**** Given data

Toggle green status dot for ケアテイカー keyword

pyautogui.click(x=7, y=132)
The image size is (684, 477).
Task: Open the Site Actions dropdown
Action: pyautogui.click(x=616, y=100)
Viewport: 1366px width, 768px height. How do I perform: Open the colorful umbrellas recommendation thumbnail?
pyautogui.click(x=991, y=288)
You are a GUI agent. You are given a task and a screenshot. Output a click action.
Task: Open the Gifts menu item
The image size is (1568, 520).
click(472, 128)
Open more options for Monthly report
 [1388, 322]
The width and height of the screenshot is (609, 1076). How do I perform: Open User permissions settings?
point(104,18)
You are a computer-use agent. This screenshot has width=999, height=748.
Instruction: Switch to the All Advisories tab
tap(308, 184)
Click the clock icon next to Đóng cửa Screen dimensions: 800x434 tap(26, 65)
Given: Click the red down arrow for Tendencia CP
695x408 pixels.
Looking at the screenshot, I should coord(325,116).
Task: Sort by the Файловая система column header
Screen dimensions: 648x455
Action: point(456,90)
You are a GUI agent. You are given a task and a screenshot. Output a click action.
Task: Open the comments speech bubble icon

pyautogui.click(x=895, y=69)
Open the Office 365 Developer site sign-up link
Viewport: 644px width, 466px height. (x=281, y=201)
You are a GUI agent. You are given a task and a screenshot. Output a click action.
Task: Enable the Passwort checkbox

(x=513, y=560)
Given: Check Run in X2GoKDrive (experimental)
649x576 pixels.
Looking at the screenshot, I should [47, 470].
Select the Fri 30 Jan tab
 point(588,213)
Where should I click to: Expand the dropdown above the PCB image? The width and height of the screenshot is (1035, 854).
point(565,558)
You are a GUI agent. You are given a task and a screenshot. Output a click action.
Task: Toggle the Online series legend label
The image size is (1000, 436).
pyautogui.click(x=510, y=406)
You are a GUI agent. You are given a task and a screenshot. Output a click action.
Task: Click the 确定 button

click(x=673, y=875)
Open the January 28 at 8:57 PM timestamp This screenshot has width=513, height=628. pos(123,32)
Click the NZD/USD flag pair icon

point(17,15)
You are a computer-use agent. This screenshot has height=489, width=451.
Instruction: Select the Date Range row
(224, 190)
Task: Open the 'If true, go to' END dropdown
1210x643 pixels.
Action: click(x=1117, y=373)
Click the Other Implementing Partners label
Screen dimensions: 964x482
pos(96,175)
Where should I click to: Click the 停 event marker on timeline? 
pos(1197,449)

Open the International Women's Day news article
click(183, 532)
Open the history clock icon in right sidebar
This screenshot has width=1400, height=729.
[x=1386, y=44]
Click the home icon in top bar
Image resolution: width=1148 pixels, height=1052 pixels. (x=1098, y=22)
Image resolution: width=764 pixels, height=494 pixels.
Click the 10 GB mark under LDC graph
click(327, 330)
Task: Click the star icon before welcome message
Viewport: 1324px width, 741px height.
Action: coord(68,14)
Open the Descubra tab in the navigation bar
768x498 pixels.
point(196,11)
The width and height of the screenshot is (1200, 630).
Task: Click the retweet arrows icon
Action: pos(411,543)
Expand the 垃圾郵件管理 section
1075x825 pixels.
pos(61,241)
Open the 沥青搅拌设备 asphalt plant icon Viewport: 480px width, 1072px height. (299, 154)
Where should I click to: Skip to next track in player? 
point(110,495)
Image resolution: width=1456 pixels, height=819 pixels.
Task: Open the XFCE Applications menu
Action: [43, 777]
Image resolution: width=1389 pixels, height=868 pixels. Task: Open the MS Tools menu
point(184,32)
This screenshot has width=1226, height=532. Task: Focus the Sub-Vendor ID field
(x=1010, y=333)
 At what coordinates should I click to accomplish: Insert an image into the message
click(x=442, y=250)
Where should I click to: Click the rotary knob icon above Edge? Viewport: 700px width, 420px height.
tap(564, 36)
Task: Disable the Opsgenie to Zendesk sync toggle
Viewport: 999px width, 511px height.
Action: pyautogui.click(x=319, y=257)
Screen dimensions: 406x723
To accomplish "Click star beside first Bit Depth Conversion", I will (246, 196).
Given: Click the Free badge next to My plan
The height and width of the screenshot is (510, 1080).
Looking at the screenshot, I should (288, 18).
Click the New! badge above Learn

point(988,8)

********

■ Brief
Go through the records above. Copy each line in which the string "label" appears.

■ Answer to this problem
Task: Toggle the Online series legend label
Click the Other Implementing Partners label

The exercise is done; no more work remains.